Project provides opportune time for a civics lesson

Needham Elementary students marched Wednesday morning along clean, even sidewalks along Arroyo Drive with signs declaring “I love biking to school” and “I love nice sidewalks.”

Contractors finished the sidewalks along Arroyo and Columbine drives on the west side of the school this summer. Completion came after construction delays from weather and shallow gas lines in 2015.

They replaced narrow sidewalks with wider walkways buffered from the road and created walkways that bulb out into the intersections, making them safer.

“Think about how unsafe that was when the sidewalk was right next to the road,” said Kimi Hanson, a second-grade teacher told her students.

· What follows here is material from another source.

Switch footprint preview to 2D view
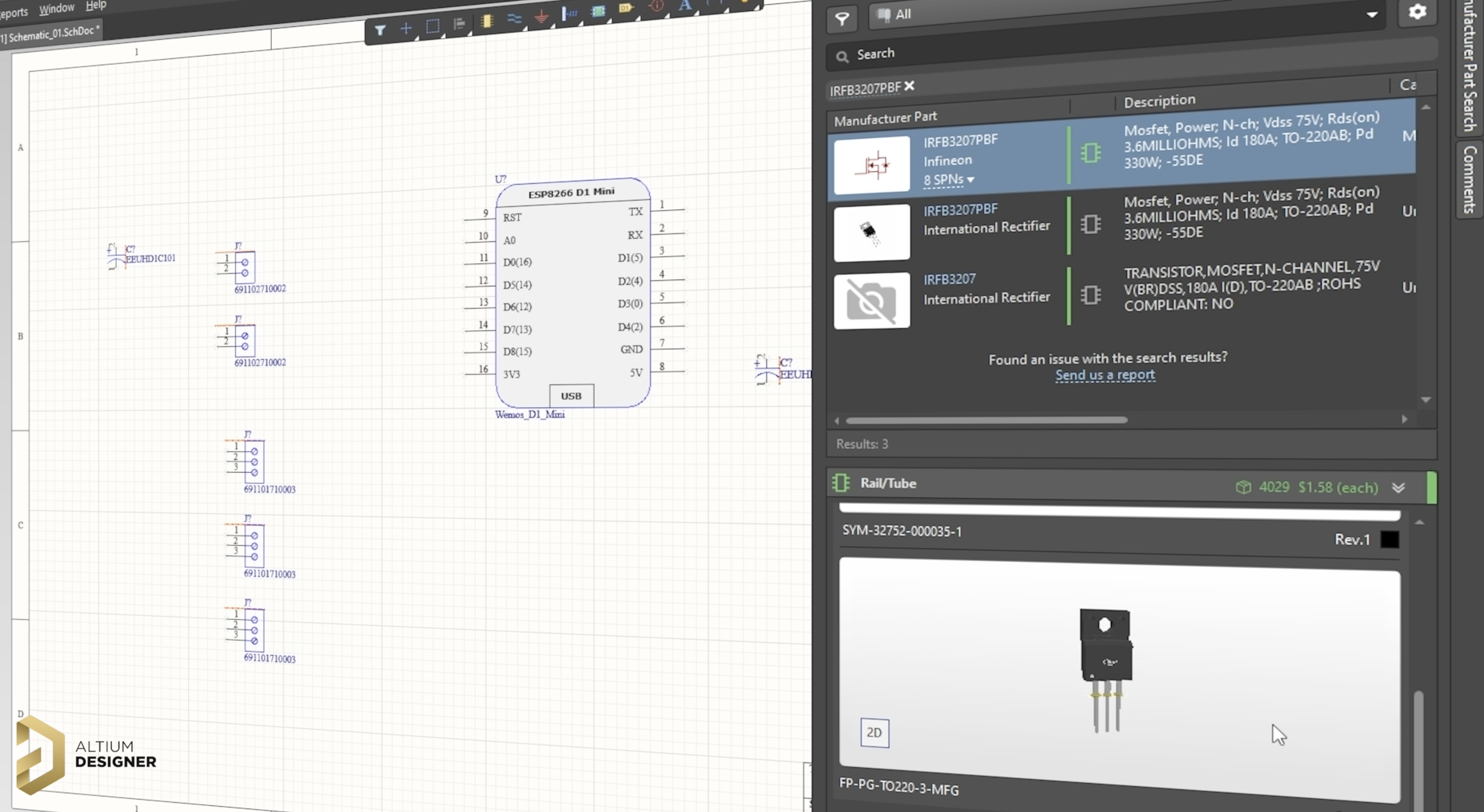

Hanson’s class is learning civics and how choices affect the community. The unit started with choices of the students in the classroom and expanded to the larger community.

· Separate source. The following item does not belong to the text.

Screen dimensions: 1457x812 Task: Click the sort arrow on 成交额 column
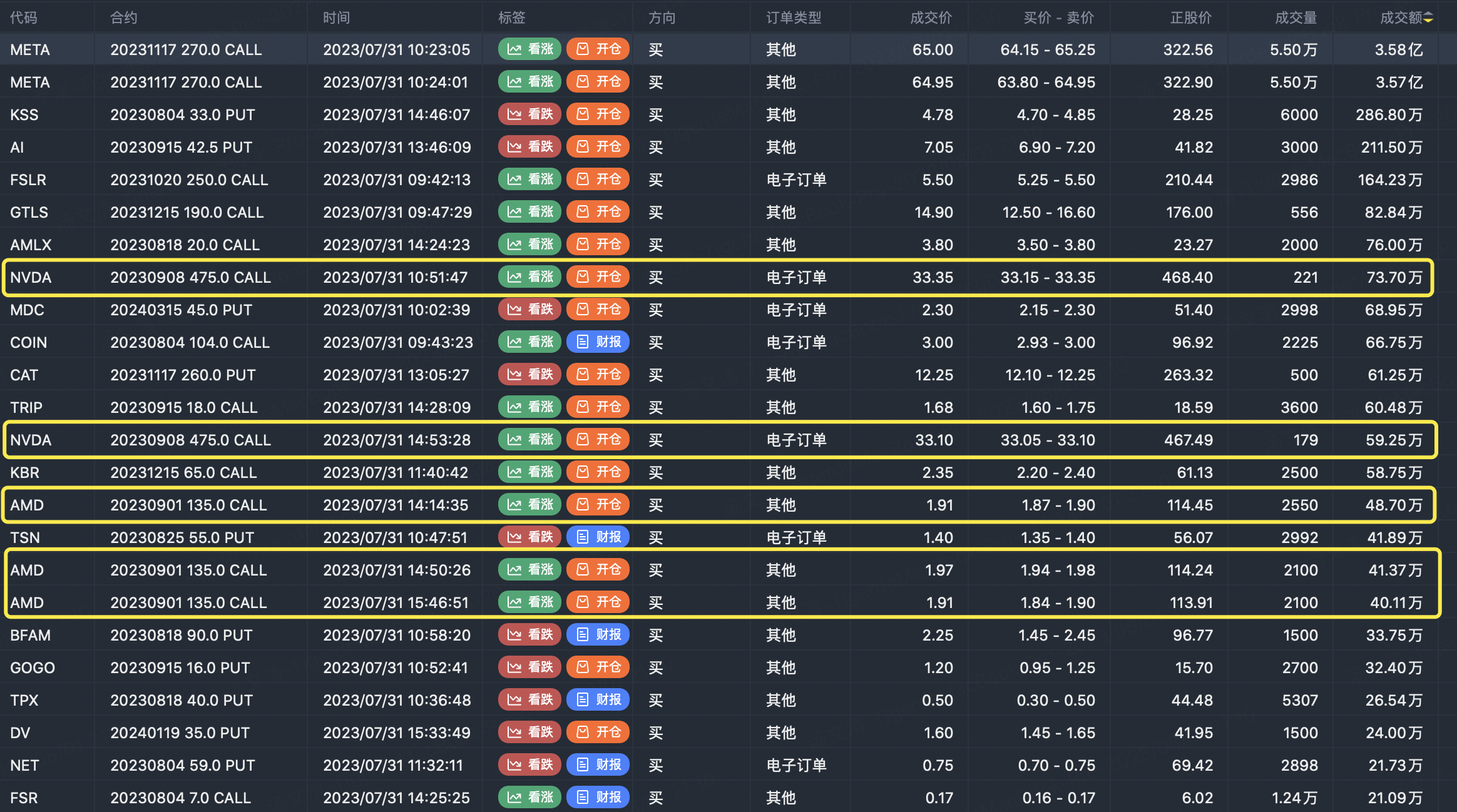click(x=1428, y=18)
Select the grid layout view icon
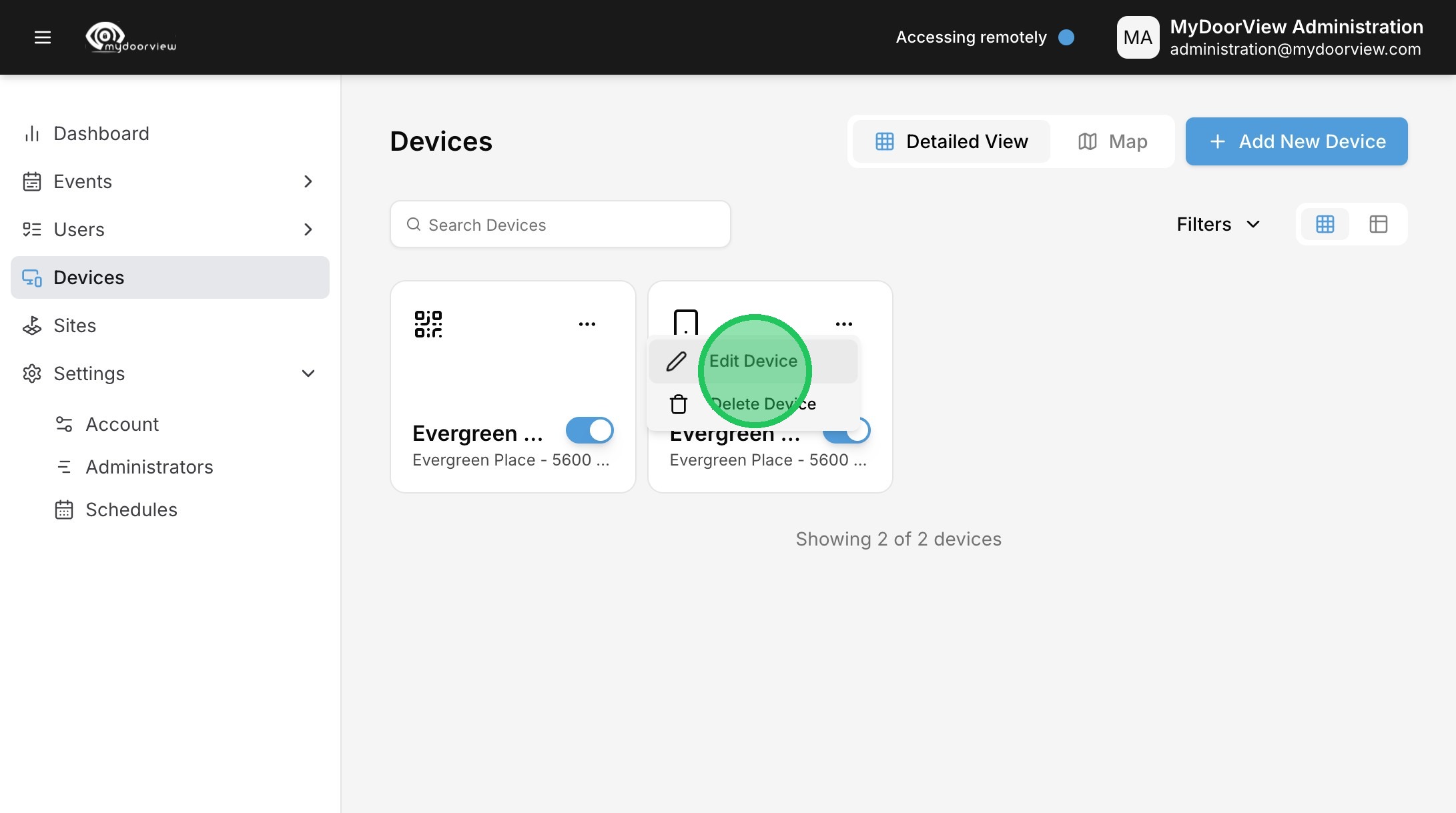 1325,224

“The city made a choice that makes our lives safer,” she said.

The project, near Needham Elementary school, was identified as a priority in 2012 and a federal Safe Routes to School grant for $292,000 covered a piece of the project, which cost about $400,000.

The funding also covered two weeks of educational events at Needham about walking and biking to school, and another event is planned, said Amber Blake the transportation and sustainability director.

“You are one of our precious resources, and we want you to be safe,” Councilor Dick White, told students.

The city plans to build sidewalks along Columbine Drive from Cottonwood Drive to Clovis Drive as part of the next phase of this project. The design for this will likely start in 2017, and construction will follow in 2018.

“While most of you are still in this school, it will be completed,” White said.

The city received a $437,500 Safe Routes to School grant and a $690,240 Transportation Alternatives Program grant for the second phase of the project. The city also received an additional $5,000 grant for education at Park and Riverview Elementary schools.

In preparation for the construction, the city will hold meetings with the neighborhood because one side of on-street parking along Columbine Drive will likely be eliminated, Blake said.